### Materials provided

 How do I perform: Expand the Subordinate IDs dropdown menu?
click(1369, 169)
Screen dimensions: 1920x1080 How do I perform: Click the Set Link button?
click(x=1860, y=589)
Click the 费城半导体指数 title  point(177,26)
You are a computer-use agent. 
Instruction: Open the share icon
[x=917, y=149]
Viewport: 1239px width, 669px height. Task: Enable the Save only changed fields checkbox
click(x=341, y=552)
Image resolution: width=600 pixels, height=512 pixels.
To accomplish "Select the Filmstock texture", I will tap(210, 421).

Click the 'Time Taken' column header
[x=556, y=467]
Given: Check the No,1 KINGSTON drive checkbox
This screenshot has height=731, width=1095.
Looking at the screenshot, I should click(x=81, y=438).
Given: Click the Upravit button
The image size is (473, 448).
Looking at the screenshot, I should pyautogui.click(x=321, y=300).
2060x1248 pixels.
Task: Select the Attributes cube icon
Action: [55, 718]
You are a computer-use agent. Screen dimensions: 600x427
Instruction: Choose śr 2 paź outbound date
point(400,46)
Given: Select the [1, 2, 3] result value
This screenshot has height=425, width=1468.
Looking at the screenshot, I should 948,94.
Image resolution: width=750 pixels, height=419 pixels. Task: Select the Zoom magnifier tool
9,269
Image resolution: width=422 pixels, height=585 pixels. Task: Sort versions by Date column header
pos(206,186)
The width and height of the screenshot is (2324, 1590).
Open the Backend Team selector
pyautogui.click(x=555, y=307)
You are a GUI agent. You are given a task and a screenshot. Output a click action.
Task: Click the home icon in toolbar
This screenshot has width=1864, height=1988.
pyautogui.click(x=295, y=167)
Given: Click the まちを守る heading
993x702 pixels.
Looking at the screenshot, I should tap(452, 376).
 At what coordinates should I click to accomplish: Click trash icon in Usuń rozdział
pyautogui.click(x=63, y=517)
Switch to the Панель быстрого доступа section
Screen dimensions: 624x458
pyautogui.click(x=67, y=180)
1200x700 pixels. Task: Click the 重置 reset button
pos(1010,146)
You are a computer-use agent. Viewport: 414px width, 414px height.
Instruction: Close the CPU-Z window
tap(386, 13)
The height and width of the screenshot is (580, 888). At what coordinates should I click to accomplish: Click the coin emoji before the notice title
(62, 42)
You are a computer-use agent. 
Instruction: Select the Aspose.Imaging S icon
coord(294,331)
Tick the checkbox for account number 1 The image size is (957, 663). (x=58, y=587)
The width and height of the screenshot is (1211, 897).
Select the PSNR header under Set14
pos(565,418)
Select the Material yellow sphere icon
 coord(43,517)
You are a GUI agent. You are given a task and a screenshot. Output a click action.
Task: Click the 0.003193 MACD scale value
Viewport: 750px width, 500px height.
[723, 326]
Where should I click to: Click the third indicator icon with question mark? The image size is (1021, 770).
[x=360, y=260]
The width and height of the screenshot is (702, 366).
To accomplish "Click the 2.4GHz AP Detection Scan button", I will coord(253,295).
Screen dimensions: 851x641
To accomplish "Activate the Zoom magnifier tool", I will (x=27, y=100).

######

Directions for this task:
Reproduce all of the records above word for word, keeping every line as it stands.

Correct response:
 How do I perform: Expand the Subordinate IDs dropdown menu?
click(1369, 169)
Screen dimensions: 1920x1080 How do I perform: Click the Set Link button?
click(x=1860, y=589)
Click the 费城半导体指数 title  point(177,26)
You are a computer-use agent. 
Instruction: Open the share icon
[x=917, y=149]
Viewport: 1239px width, 669px height. Task: Enable the Save only changed fields checkbox
click(x=341, y=552)
Image resolution: width=600 pixels, height=512 pixels.
To accomplish "Select the Filmstock texture", I will tap(210, 421).

Click the 'Time Taken' column header
[x=556, y=467]
Given: Check the No,1 KINGSTON drive checkbox
This screenshot has height=731, width=1095.
Looking at the screenshot, I should click(x=81, y=438).
Given: Click the Upravit button
The image size is (473, 448).
Looking at the screenshot, I should pyautogui.click(x=321, y=300).
2060x1248 pixels.
Task: Select the Attributes cube icon
Action: [55, 718]
You are a computer-use agent. Screen dimensions: 600x427
Instruction: Choose śr 2 paź outbound date
point(400,46)
Given: Select the [1, 2, 3] result value
This screenshot has height=425, width=1468.
Looking at the screenshot, I should 948,94.
Image resolution: width=750 pixels, height=419 pixels. Task: Select the Zoom magnifier tool
9,269
Image resolution: width=422 pixels, height=585 pixels. Task: Sort versions by Date column header
pos(206,186)
The width and height of the screenshot is (2324, 1590).
Open the Backend Team selector
pyautogui.click(x=555, y=307)
You are a GUI agent. You are given a task and a screenshot. Output a click action.
Task: Click the home icon in toolbar
This screenshot has width=1864, height=1988.
pyautogui.click(x=295, y=167)
Given: Click the まちを守る heading
993x702 pixels.
Looking at the screenshot, I should tap(452, 376).
 At what coordinates should I click to accomplish: Click trash icon in Usuń rozdział
pyautogui.click(x=63, y=517)
Switch to the Панель быстрого доступа section
Screen dimensions: 624x458
pyautogui.click(x=67, y=180)
1200x700 pixels. Task: Click the 重置 reset button
pos(1010,146)
You are a computer-use agent. Viewport: 414px width, 414px height.
Instruction: Close the CPU-Z window
tap(386, 13)
The height and width of the screenshot is (580, 888). At what coordinates should I click to accomplish: Click the coin emoji before the notice title
(62, 42)
You are a computer-use agent. 
Instruction: Select the Aspose.Imaging S icon
coord(294,331)
Tick the checkbox for account number 1 The image size is (957, 663). (x=58, y=587)
The width and height of the screenshot is (1211, 897).
Select the PSNR header under Set14
pos(565,418)
Select the Material yellow sphere icon
 coord(43,517)
You are a GUI agent. You are given a task and a screenshot. Output a click action.
Task: Click the 0.003193 MACD scale value
Viewport: 750px width, 500px height.
[723, 326]
Where should I click to: Click the third indicator icon with question mark? The image size is (1021, 770).
[x=360, y=260]
The width and height of the screenshot is (702, 366).
To accomplish "Click the 2.4GHz AP Detection Scan button", I will coord(253,295).
Screen dimensions: 851x641
To accomplish "Activate the Zoom magnifier tool", I will (x=27, y=100).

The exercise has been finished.